*INSTRUCTIONS TO FOLLOW*.
Retype, exactly and only, each line from the one containing "Viewport: 552px width, 384px height." to the end of the records below.

*** Opening DATA ***

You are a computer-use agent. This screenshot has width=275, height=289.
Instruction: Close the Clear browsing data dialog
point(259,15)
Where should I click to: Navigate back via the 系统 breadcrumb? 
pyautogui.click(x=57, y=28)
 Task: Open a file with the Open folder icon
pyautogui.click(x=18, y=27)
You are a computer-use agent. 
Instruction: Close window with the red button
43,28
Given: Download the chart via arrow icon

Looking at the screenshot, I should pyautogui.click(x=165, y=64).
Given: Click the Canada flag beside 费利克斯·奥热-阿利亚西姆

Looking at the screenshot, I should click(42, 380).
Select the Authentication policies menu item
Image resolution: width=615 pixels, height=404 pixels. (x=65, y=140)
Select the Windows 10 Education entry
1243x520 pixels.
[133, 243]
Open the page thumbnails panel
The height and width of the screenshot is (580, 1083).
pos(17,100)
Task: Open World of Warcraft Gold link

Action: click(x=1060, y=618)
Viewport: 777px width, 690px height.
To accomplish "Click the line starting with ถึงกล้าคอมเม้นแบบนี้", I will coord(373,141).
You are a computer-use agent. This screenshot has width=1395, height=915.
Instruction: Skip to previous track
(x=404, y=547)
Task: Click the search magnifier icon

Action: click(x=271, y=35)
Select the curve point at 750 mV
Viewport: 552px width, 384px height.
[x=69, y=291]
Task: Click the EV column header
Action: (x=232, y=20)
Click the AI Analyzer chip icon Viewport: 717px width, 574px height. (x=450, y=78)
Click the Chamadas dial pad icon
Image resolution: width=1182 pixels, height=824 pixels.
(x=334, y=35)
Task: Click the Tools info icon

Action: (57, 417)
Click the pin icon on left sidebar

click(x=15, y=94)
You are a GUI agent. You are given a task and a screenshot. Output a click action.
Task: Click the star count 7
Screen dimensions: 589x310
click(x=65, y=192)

*** Closing DATA ***

*WRITTEN SOLUTION*.
Viewport: 552px width, 384px height.
[x=69, y=291]
Task: Click the EV column header
Action: (x=232, y=20)
Click the AI Analyzer chip icon Viewport: 717px width, 574px height. (x=450, y=78)
Click the Chamadas dial pad icon
Image resolution: width=1182 pixels, height=824 pixels.
(x=334, y=35)
Task: Click the Tools info icon

Action: (57, 417)
Click the pin icon on left sidebar

click(x=15, y=94)
You are a GUI agent. You are given a task and a screenshot. Output a click action.
Task: Click the star count 7
Screen dimensions: 589x310
click(x=65, y=192)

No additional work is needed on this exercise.